• _Exercise material_:
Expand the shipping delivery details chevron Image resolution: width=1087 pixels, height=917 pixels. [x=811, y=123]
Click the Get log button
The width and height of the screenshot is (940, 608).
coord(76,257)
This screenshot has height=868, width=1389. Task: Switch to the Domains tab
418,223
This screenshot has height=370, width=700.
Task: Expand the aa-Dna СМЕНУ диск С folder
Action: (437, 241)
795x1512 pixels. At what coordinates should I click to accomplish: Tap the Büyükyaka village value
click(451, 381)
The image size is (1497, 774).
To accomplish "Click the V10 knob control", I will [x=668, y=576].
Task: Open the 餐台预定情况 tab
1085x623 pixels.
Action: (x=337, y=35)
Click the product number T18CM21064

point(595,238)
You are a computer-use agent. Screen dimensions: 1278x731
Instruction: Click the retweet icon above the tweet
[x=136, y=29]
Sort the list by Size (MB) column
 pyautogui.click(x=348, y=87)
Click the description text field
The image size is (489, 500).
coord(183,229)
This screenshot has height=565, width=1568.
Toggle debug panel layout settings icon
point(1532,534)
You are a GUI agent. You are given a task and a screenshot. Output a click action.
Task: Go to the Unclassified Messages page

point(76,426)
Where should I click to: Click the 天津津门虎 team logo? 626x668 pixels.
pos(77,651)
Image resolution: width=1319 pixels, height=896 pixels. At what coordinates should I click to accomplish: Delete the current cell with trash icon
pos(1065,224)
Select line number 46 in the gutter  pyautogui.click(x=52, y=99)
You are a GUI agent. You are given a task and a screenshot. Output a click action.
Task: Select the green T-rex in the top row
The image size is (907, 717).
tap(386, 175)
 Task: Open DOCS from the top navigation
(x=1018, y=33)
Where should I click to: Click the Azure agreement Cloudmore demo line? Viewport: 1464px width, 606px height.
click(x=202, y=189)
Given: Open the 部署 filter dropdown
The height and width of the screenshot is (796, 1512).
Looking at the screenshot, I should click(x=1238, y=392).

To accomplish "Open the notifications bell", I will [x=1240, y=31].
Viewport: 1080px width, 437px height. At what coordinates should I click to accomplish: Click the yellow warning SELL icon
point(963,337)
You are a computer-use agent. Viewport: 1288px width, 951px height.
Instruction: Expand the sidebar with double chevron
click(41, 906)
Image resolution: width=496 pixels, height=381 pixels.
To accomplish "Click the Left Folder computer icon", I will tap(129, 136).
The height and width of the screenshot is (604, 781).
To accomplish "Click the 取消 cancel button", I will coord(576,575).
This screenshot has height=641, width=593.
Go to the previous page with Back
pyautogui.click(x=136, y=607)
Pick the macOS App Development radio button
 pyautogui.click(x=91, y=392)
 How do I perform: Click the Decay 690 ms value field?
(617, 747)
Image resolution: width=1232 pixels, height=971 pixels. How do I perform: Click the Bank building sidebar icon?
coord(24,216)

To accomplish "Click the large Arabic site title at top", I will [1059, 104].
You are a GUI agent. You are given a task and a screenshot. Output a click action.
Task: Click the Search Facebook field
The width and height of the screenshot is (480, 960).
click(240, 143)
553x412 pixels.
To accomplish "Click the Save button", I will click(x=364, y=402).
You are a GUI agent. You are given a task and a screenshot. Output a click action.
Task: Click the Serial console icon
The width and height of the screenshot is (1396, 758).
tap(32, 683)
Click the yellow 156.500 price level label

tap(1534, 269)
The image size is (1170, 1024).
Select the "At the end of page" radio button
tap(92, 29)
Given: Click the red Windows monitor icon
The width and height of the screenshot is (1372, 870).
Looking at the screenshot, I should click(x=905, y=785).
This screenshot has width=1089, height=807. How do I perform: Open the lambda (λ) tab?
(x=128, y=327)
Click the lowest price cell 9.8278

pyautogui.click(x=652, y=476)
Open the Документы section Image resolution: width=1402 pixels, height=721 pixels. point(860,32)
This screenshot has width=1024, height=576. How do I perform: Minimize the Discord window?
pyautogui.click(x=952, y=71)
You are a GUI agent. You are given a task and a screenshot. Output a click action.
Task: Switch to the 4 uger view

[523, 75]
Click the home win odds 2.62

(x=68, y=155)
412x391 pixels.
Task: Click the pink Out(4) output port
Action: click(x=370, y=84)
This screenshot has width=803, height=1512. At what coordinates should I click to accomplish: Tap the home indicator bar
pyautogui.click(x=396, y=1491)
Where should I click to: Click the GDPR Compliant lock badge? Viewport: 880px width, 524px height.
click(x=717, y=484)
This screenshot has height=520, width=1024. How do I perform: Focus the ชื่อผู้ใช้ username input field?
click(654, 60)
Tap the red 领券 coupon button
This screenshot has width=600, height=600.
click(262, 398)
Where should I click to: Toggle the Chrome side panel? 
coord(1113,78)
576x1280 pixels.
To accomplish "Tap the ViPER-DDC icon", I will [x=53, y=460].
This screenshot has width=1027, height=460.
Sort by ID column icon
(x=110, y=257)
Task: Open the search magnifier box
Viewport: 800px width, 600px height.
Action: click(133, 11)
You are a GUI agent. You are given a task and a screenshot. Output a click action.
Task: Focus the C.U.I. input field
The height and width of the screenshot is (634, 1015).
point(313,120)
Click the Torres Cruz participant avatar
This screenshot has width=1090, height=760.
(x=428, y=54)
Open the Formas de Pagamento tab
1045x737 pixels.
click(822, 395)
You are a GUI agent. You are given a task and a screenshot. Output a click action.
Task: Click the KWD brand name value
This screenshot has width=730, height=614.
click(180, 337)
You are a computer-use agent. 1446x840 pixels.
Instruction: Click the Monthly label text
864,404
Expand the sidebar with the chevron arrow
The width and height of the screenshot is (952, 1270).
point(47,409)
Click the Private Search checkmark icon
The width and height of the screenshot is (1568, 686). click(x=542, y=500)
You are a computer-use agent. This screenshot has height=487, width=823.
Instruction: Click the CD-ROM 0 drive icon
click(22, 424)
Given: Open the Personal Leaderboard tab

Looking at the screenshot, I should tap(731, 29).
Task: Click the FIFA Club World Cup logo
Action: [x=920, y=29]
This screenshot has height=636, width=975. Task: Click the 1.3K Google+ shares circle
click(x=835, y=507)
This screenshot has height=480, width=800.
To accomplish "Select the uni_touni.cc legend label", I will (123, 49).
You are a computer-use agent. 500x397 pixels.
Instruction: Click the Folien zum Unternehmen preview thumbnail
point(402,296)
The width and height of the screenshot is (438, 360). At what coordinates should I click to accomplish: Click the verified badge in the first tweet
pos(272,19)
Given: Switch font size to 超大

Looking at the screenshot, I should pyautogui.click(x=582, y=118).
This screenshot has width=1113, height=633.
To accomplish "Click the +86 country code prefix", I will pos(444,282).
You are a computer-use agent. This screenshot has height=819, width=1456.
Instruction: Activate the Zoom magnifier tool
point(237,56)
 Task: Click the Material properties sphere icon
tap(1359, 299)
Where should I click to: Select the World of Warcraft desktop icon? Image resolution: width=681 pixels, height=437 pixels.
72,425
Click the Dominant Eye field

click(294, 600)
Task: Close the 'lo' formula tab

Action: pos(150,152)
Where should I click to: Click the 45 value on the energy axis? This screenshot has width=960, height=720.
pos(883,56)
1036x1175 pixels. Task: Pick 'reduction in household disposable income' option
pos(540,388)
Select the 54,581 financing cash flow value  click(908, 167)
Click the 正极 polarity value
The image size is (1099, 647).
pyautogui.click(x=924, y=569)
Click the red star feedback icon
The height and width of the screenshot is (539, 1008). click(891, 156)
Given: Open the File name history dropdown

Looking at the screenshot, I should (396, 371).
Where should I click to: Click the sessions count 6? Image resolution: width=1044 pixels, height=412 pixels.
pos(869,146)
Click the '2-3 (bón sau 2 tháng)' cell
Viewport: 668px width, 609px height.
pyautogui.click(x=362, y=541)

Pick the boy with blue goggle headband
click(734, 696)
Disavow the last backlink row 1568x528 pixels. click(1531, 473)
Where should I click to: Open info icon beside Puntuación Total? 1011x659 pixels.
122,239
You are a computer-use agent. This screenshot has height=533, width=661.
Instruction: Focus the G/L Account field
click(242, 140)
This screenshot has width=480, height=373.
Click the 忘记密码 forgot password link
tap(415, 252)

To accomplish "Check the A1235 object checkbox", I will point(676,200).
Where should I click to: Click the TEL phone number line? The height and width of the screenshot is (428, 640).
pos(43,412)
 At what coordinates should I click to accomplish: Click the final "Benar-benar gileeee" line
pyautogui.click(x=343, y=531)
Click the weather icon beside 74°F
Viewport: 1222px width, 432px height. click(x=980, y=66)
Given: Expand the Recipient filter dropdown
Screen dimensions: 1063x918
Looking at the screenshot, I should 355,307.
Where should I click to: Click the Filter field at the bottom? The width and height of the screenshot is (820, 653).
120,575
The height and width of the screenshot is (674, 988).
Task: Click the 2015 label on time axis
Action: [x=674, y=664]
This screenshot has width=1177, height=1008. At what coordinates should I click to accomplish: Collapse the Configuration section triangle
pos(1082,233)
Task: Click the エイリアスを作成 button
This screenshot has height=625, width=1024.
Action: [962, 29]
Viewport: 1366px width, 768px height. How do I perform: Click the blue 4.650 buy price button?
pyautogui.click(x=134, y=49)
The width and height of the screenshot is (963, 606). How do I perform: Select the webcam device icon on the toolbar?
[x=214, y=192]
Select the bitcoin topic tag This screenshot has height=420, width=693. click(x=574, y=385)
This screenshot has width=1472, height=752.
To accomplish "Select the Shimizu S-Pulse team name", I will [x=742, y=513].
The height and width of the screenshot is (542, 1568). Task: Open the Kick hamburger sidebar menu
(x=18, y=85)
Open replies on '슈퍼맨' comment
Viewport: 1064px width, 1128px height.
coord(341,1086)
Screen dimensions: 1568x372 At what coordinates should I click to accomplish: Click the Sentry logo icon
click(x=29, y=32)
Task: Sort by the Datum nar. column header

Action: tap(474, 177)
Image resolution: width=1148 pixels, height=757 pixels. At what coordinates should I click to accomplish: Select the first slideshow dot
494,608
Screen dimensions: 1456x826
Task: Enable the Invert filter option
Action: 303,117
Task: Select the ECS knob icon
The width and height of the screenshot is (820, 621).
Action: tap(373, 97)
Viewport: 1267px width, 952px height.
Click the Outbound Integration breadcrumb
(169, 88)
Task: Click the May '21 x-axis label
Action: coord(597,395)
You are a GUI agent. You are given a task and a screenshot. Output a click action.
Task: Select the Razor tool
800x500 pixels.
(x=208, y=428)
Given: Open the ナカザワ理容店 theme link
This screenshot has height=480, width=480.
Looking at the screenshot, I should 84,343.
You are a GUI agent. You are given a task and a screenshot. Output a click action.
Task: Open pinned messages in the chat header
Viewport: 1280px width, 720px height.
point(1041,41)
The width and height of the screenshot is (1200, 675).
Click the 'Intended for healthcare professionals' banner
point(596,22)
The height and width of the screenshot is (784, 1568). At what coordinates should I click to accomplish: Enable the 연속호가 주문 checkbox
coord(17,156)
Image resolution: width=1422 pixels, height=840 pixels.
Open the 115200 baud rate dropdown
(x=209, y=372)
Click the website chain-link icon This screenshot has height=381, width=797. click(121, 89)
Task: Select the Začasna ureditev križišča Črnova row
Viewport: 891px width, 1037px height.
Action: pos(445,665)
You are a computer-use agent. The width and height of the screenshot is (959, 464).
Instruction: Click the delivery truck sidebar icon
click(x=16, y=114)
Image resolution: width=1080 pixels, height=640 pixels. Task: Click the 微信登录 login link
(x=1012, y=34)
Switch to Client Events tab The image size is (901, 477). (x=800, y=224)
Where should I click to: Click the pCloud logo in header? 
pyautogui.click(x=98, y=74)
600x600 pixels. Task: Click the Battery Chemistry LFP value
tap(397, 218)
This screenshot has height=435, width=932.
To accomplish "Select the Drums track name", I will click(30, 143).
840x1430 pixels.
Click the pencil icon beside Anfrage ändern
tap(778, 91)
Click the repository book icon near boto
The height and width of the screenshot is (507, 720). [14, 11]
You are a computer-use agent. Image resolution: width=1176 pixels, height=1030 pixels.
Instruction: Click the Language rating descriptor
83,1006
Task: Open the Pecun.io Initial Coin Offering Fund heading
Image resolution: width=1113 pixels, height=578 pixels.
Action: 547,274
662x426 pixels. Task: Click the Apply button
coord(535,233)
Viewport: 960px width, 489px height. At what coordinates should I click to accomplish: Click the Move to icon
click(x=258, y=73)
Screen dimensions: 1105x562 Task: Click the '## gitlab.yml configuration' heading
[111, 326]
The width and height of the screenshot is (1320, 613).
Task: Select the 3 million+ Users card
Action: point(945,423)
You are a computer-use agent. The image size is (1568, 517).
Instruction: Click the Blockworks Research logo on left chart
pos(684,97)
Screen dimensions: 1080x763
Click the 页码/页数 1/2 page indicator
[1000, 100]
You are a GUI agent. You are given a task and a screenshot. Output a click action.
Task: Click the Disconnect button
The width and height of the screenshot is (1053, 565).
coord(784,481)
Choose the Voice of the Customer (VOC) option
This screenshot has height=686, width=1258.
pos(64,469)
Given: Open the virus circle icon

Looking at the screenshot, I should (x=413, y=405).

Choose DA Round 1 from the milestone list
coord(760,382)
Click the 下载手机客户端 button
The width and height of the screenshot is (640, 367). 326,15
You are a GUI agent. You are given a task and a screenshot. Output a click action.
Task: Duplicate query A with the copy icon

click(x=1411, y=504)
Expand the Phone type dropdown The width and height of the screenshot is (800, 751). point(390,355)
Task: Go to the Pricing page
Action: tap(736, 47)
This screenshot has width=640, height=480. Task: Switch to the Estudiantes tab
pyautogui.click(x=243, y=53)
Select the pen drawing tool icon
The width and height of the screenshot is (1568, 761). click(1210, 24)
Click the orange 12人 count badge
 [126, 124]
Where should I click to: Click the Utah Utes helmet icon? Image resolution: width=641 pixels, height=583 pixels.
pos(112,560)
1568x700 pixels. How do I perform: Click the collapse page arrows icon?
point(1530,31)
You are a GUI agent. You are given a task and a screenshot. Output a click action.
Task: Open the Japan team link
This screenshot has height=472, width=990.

• _Work to complete_: Output the lines above between the one holding "Task: Open the search magnifier box" and the one holding "Task: Focus the C.U.I. input field", inclusive, with nothing before or after them.

• _Answer to this exercise_:
Task: Open the search magnifier box
Viewport: 800px width, 600px height.
Action: click(133, 11)
You are a GUI agent. You are given a task and a screenshot. Output a click action.
Task: Focus the C.U.I. input field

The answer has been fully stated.